— Information given —

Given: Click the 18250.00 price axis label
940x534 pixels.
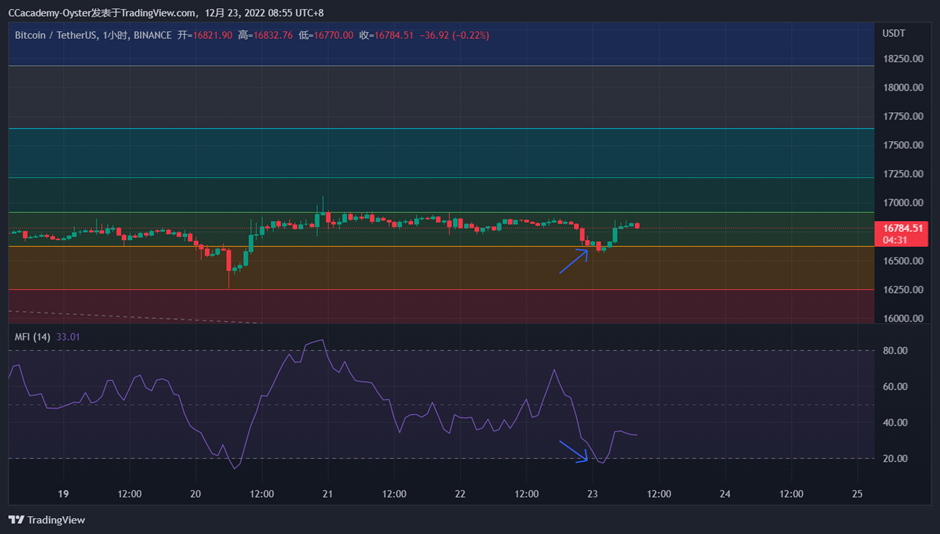Looking at the screenshot, I should 903,59.
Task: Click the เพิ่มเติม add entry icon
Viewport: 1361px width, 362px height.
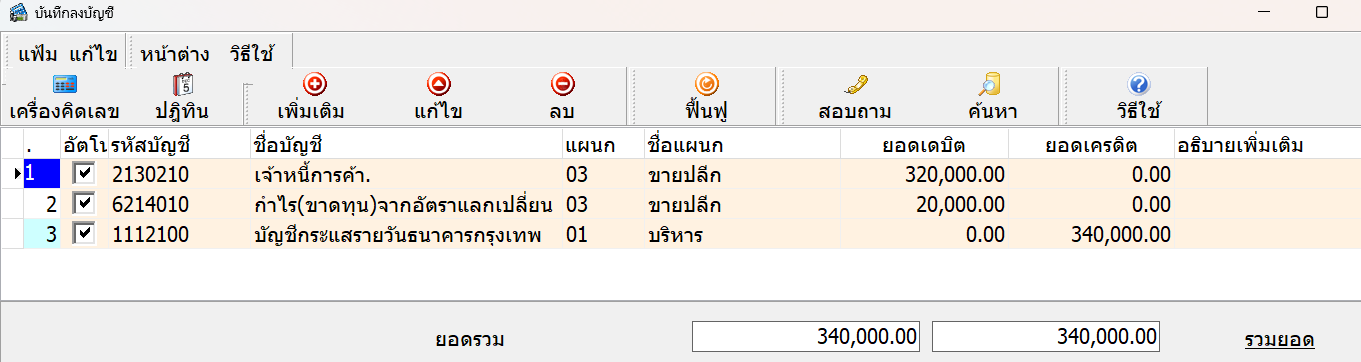Action: 315,86
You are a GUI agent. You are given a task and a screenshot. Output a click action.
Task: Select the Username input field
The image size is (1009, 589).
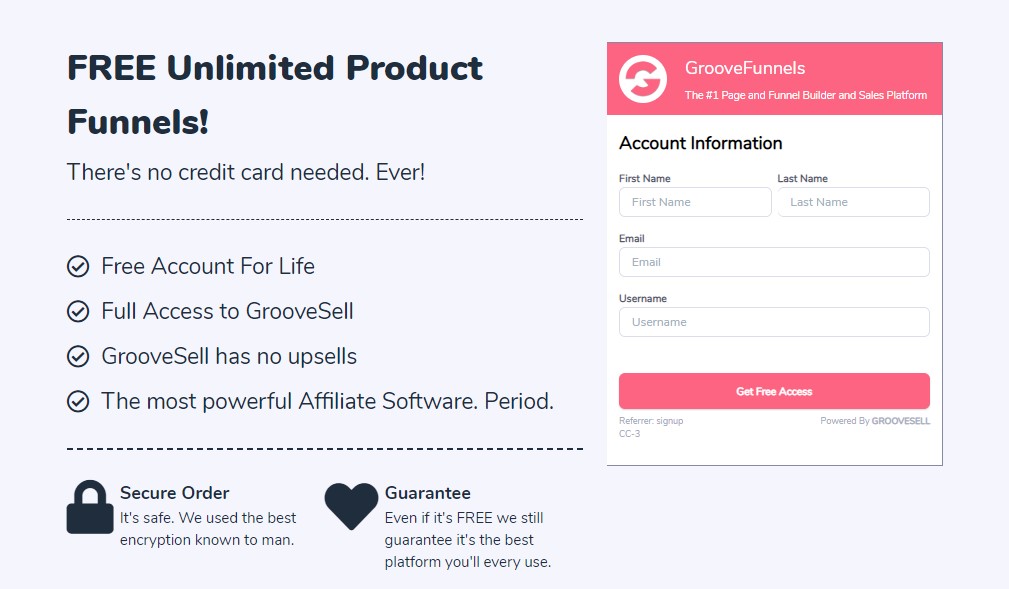click(x=774, y=322)
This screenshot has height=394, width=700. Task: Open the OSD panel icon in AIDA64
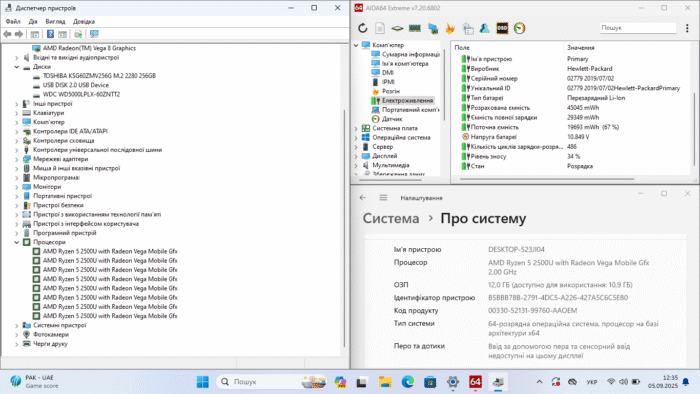[502, 28]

— What is needed —
Apart from the pictures, all of the data should be repeated exactly.

— Reply to the task —
Given: Click the 18250.00 price axis label
940x534 pixels.
Looking at the screenshot, I should 903,59.
Task: Click the เพิ่มเติม add entry icon
Viewport: 1361px width, 362px height.
Action: 315,86
You are a GUI agent. You are given a task and a screenshot. Output a click action.
Task: Select the Username input field
The image size is (1009, 589).
click(x=774, y=322)
This screenshot has height=394, width=700. Task: Open the OSD panel icon in AIDA64
[502, 28]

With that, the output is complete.